Volvió a Argentina, después de numerosas escalas y vuelos, convencido de que no volvería  a jugar a fútbol. “En tres meses pasé de que el Real Madrid se interesara en mí a ser ayudante de albañil”. Retomó su trabajo en la obra mientras jugaba en el potrero, uno de esos campos improvisados donde niños y jóvenes juegan al fútbol amateur. Hasta que su hermano le convenció y regresó al fútbol profesional. Después de recalar tanto en Racing de Córdoba como en Newell’s, fichó por Atlético Tucumán, el club de sus amores, y consiguió todo lo que se propuso: campeón del torneo Argentino A en 2008, campeón del Nacional B en 2009 y en 2015, finalista en la Copa Argentina de 2017 y disputa la Copa Libertadores 2018 contra Grêmio, que finalmente pierde en cuartos de final.

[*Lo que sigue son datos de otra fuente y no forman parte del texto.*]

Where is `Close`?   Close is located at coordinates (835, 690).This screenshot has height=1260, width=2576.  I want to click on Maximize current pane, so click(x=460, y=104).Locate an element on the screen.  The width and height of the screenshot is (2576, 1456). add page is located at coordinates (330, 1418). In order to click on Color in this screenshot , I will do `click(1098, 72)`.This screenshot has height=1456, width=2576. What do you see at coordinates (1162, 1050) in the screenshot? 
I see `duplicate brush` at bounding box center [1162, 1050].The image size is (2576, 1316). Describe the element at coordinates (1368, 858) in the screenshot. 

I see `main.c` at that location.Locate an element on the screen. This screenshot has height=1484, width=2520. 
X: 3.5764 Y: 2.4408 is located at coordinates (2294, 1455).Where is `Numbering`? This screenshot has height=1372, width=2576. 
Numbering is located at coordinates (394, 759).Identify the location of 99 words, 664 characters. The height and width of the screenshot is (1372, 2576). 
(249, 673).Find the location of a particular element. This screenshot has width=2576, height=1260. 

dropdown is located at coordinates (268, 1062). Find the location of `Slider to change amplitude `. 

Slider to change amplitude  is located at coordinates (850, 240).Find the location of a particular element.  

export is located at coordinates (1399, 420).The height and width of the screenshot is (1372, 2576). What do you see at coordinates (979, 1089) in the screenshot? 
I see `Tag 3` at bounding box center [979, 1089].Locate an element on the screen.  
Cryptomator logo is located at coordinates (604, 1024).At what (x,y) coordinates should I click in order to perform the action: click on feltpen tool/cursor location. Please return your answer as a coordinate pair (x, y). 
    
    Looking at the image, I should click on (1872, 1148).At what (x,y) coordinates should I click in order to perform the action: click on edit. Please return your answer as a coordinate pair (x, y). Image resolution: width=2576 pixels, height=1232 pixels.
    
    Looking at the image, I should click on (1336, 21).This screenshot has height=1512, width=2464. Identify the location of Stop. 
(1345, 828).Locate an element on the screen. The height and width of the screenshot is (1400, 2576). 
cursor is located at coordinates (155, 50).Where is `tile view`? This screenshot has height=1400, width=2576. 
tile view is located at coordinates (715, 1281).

En Tucumán se convirtió en un ídolo. Tras 325 partidos consiguió marcar 130 goles. En su centenario goleador, los aficionados lanzaron al campo 100 balones. Todo cambió con su extraña salida del club, propiciada por su afiliación al Partido Justicialista. Una decisión que, lejos de la esfera futbolística, marcó el adiós del ‘Pulga’.

Ahora Luis es otra vez una estrella, esta vez no en Tucumán, sino en el Club Atlético Colón. Por sus grandes actuaciones en la Copa Sudamericana y por los goles que han llevado a este humilde equipo a una final soñada. “Esperemos poder bordarle una estrella a este escudo”. La gran final se disputa este sábado en el estadio General Pablo Rojas, Paraguay, contra Independiente del Valle.

Su incansable sonrisa, su forma de ver el fútbol y su increíble positivismo no se pueden explicar sin mencionar sus creencias religiosas. El fútbol no lo es todo para Luis Rodríguez. La religión es una de sus grandes preocupaciones y durante su juventud trató de encontrar una creencia que le llenara. La encontró en el hinduismo, una fe que se basa en las reencarnaciones y que exige un aprendizaje hasta que se llega al escenario final,  más conocido como Nirvana. Para él no hay fracaso, solo un nueva lección. Fallar un penalti, una ocasión de gol o una jugada no le enfada ni le hace perder la sonrisa. “Nuestro paso por el mundo no es más que una transición. Es como el espacio que comunica el vestuario y la cancha, el nacimiento y el Nirvana. Nacemos en el vestuario, el paso por la tierra es ese momento en el que esquivamos encendedores, llaves, escupitajos y orina en botella que envía la platea rival, y que intentan desestabilizarnos, pero nos fortalecen cada vez más, y cuando tocamos la cancha nos sentimos invencibles”, es lo que comenta el ‘Pulga’ como una analogía de sus grandes pasiones: el fútbol y el hinduismo.

Nunca sabremos cómo habría sido su vida si hubiese fichado por el Real Madrid aquel lejano 2003. Quizás la historia hubiese sido muy diferente a la que tenemos hoy. Sin embargo, solo nos queda disfrutar del camino que nos queda por recorrer y aprender de los errores del pasado. Tal como hace Luis Miguel Rodríguez.